Sort the data.frame with the date and outcome by surgery date. To get the y variable you describe, the easiest way is to take the cumulative number of outcomes and divide by the number of cases to date (which is just a running sequence from 1 to the number of cases when sorted). In code:
#Make some random data to play with
DF <- data.frame(DateVariable = as.Date(runif(100, 0, 800), origin="2005-01-01"),
outcome = rbinom(100, 1, 0.1))
#Sort by date
DF <- DF[order(DF$DateVariable),]
DF <- rbind.fill(data.frame(outcome=1),DF)
#Add case numbers (in order, since sorted)
DF$x <- seq(length=nrow(DF))
#Create your definition for y (average to date, which is sum to date divided by number to date)

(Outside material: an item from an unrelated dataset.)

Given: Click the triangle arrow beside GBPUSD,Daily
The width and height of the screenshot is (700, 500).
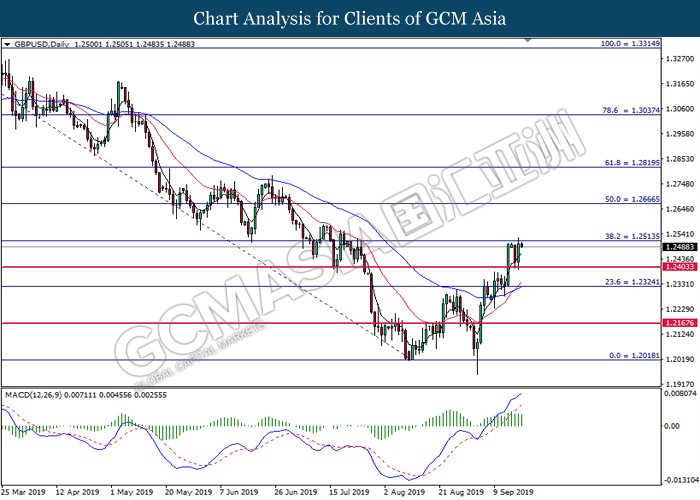Looking at the screenshot, I should (7, 45).
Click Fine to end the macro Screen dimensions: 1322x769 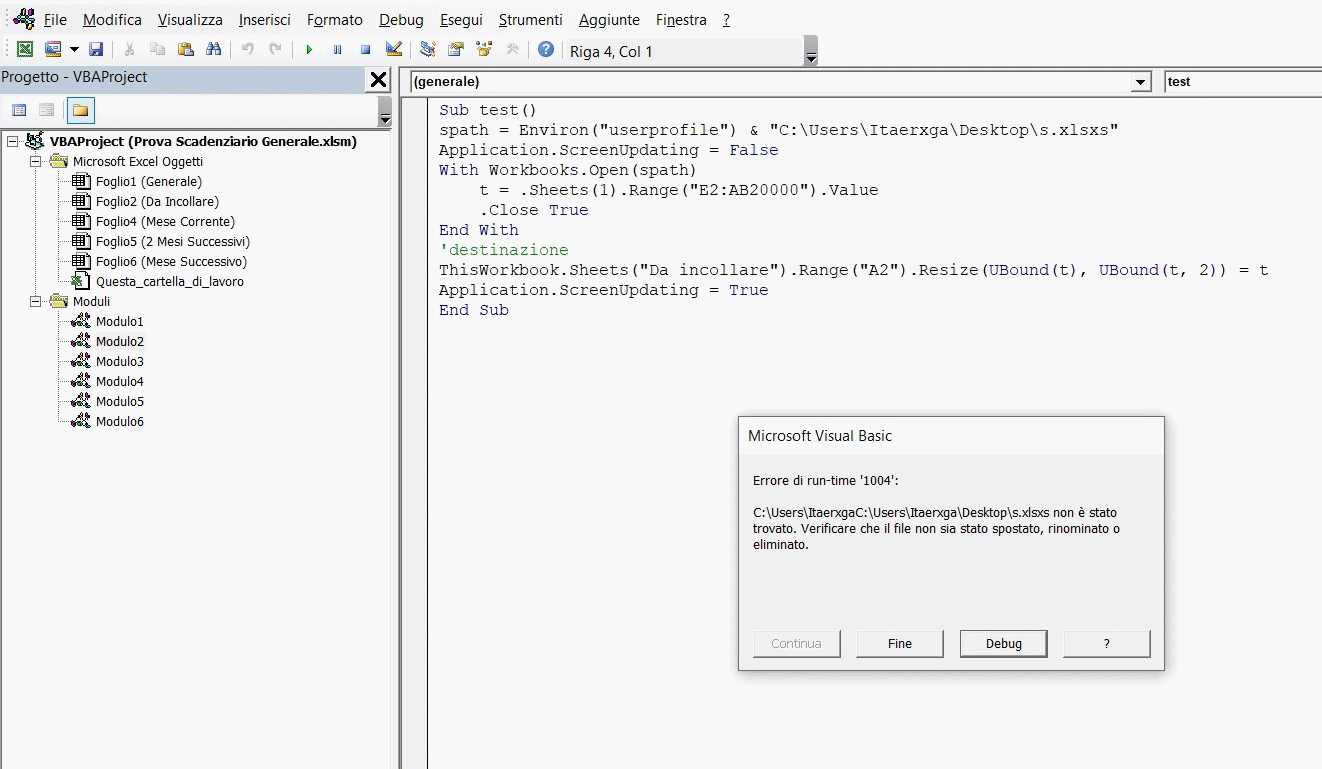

DF$y <- cumsum(DF$outcome) / DF$x
#Plot it
library(ggplot2)
ggplot(DF, aes(x,y)) +
geom_point(shape=4) +
geom_point(aes(x,outcome),shape=3) +
stat_smooth(method="loess", se=FALSE, color="darkgreen", size=1) +
scale_y_continuous(name= "Failure rate", limits=c(0, 1)) +
scale_x_continuous(name= "Operations performed")
Result:
(plus marks success and error cases. X - cumulative sum, line - loess curve)
I don't think, however, this is a good metric. Check out some work on CUSUM curves and risk adjusted CUSUM curves. CUSUM is just plotting number of (negative) outcomes versus case number; risk adjusted CUSUM assumes you can determine a probability of negative outcome (based on pre-operative variables) and use that to determine if performance is exceeding or lagging expectations.